Despite relatively stationary sales figures, Hong Kong’s DFI Retail Group has reported robust profit growth in the first half of the fiscal year. Sharing profits with shareholders saw an impressive rise of 39 per cent to US$105 million in the six months concluding on June 30. Additionally, subsidiary profits also marked an increase by 3 per cent, reaching $75 million.
The management cites several reasons for this significant growth. Enhanced profitability in health and beauty sectors, increased contributions from associates, and steady revenue growth trends are the primary contributors to this success. For the first half of the year, subsidiary revenue totalled $4.4 billion, a marginal increase of 0.3 per cent on a comparable basis. This figure excludes the impact of the increased cigarette tax in Hong Kong and the sale of the Hero Supermarket business in Indonesia the previous year.
Total revenue, accounting for 100 per cent of associates and joint ventures, noted a 1 per cent rise to $8.2 billion. The health and beauty division experienced a 4 per cent rise in sales, highlighting the growing brand value of Mannings and Guardian.
On the other hand, the convenience segment, operating 7-Eleven stores in Hong Kong, Macau, Guangdong province, and Singapore, saw a 4 per cent revenue decline.

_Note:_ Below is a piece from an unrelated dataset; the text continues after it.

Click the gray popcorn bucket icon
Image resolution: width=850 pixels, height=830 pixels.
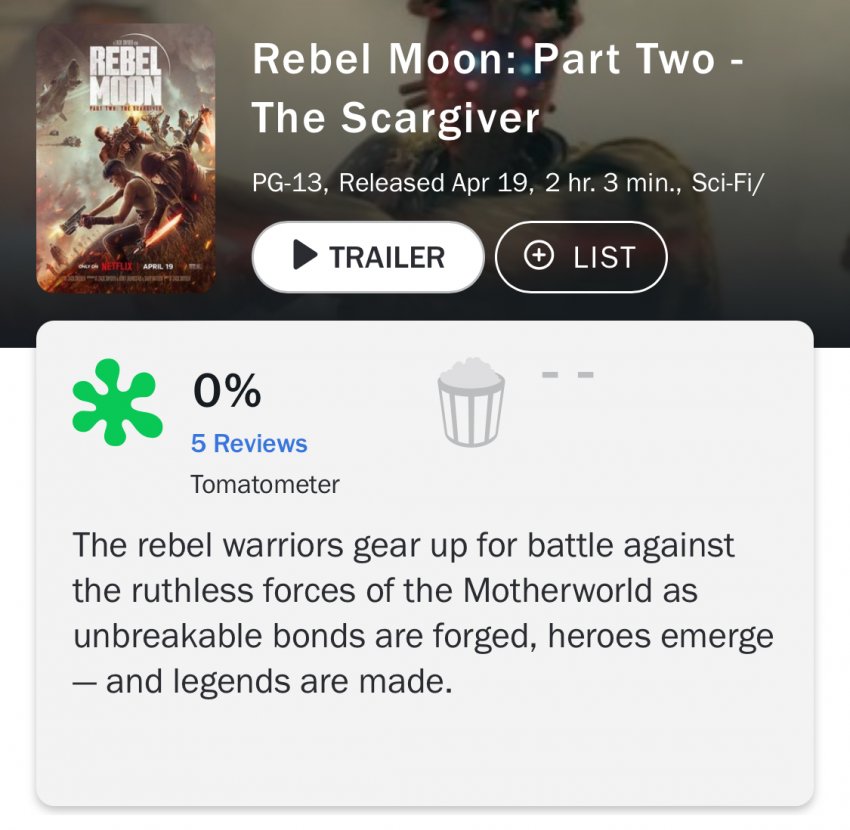coord(470,403)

The food division registered a slight dip in sales, not considering the sale of the Hero Supermarket.
The home furnishings division, which runs Ikea in Hong Kong, Macau, Taiwan, and Indonesia, continues to face challenges due to fierce competition and changes in consumer purchasing patterns.

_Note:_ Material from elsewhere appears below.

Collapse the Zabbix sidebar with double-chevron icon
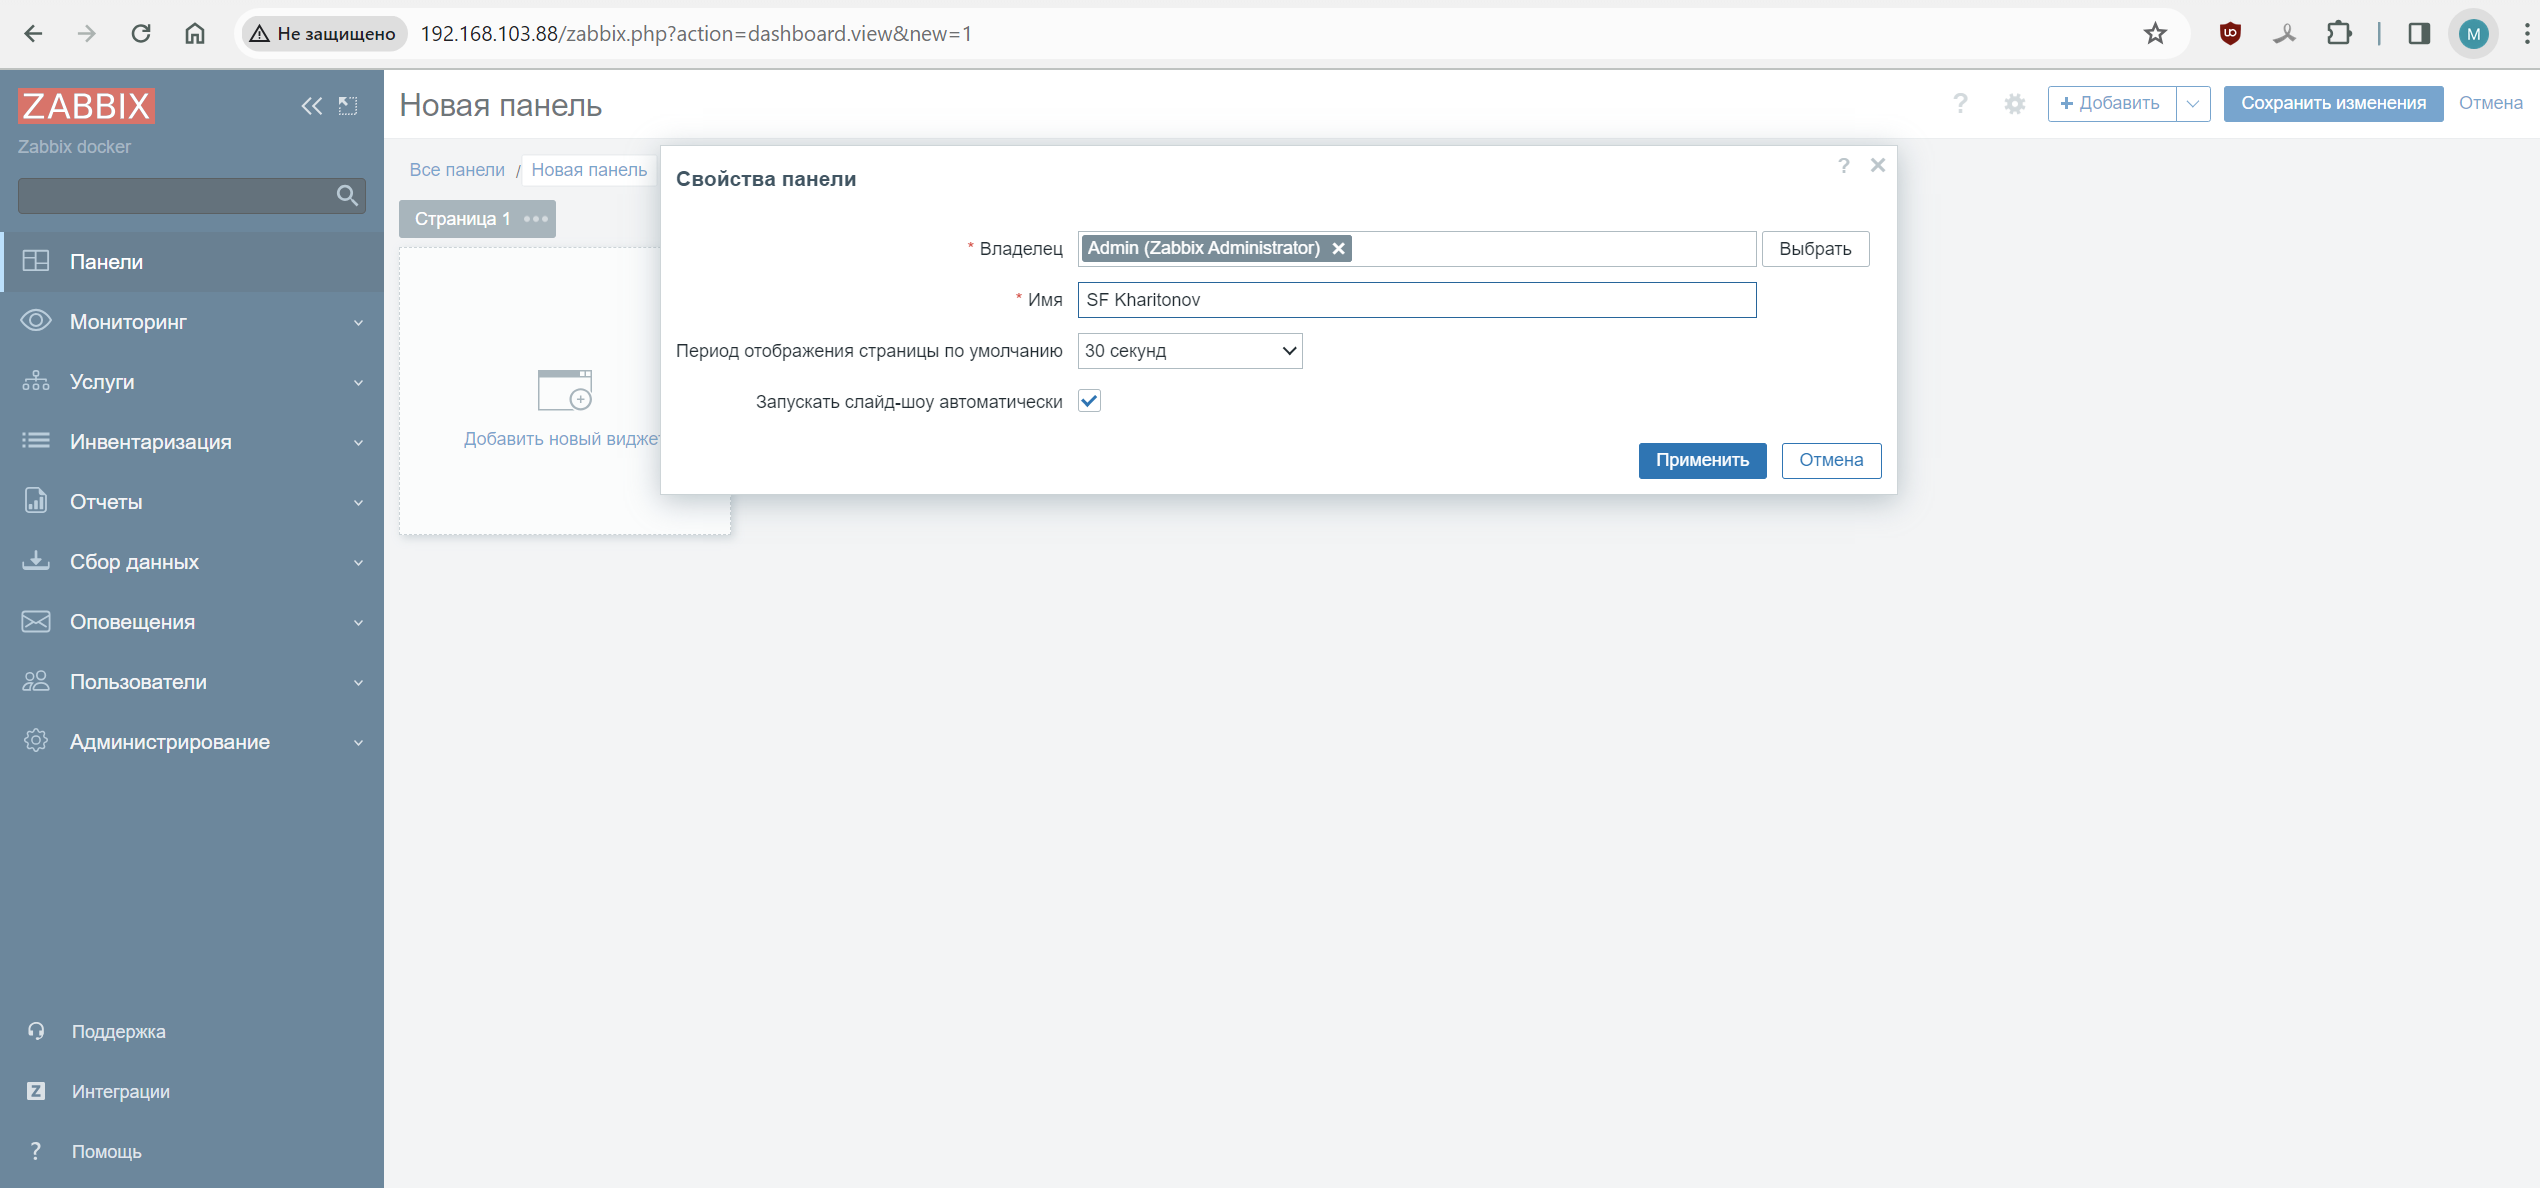The image size is (2540, 1188). (311, 106)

“Our ongoing portfolio evolution allows us to focus resources on high-profit businesses and growth initiatives. It also provides strategic flexibility for non-organic opportunities,” remarked Group CEO Scott Price.
Despite lowering its revenue outlook for the full year, DFI has upgraded its profit guidance. Revenue growth is now anticipated to rise between 0.5-1 per cent, as opposed to the previously estimated 2 per cent. In contrast, an underlying attributable profit is expected to be within the range of $250-270 million, compared to the previously estimated $230-270 million.
The group asserts its confidence in navigating the evolving market landscape, backed by strategic initiatives designed to increase market share and profit growth across all businesses.
What was the reason for the significant profit growth?
Enhanced profitability in health and beauty sectors, higher contributions from associates, and steady revenue growth trends were the primary contributors to the growth.
How did the convenience segment perform?
The convenience segment, which operates 7-Eleven stores in various locations, reported a 4 per cent revenue decline.
What are the expectations for the full-year revenue growth and profit?
Revenue growth is now anticipated to rise between 0.5-1 per cent, while an underlying attributable profit is expected to be within the range of $250-270 million.